After my post the other day, I wondered some more about the validity of additional taboos against escapes that themselves feel amoral, e.g., violent action movies. And again, I think this is misplaced, if only because we tend to single out the wrong things to get upset about.
A common go-to example for this is violent action movies that allegedly spur real-life violence. I've long felt this is a red herring: most people find such things either absurd fantasy or repellent, not models to emulate. The few people that see cinematic violence as a blueprint for real-world violence already have a degree of detachment from reality and human concern that can only be remedied with professional help, not the absence (or presence) of some other media. If anything, I've felt it's romances and Hallmark movies that do more discernible damage.
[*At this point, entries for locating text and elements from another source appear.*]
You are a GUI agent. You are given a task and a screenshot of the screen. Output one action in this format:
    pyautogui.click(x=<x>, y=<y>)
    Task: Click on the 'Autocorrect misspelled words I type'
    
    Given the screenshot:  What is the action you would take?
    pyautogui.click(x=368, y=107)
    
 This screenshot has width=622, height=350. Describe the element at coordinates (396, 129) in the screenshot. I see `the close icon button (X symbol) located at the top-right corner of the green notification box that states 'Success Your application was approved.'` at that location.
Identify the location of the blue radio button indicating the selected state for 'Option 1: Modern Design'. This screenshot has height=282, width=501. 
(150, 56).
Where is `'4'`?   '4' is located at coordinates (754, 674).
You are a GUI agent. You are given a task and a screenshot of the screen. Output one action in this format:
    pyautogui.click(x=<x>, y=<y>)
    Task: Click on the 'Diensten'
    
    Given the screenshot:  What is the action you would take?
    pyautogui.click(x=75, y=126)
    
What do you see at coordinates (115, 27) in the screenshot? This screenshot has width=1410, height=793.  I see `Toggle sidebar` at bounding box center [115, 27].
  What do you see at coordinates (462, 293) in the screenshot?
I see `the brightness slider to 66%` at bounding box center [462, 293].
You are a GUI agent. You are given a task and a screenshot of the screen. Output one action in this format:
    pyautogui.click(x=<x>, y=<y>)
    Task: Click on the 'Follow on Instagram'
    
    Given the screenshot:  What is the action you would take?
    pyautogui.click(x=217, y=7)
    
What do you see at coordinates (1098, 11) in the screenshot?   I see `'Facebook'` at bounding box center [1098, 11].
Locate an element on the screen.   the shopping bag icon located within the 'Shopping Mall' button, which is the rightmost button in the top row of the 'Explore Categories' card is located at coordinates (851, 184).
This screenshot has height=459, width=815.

They construct unrealistic and unsustainable views of human relationships, and those are things far easier to enact in one's life (and more insidiously so) than your average action movie gun-down.
The relationship between media violence and real-world violence seems more complicated we would like to think. One of the best analyses I heard in this regard was about how violent entertainments rooted in real-world violence — war films, or war-simulation video games — affect us. They don't make us individually more violent, but they acclimatize us collectively to the idea that warfare is actually kinda fun, and not an abhorrence to be avoided except as a last resort. François Truffaut famously disdained war movies for that reason, with a few shining exceptions. Similar arguments have been made about pornography and their collective effects, and I think those are also true up to a point, but not to the point where I think censorship is a suitable solution.
Ideally there should be no conflict between the moral aspirations of a work and its quality, because the two don't have much to do with each other anyway. The presence or absence of a moral conceit in a work of art is not something that guarantees failure or success. I know of much fiction that is studiedly moral, but not much good as fiction. But the best works I know, certainly those with narratives, have some moral viewpoint embedded in them — or maybe better to say, they do the best job of seamlessly embodying the moral convictions of their creator that ennoble everyone else as well.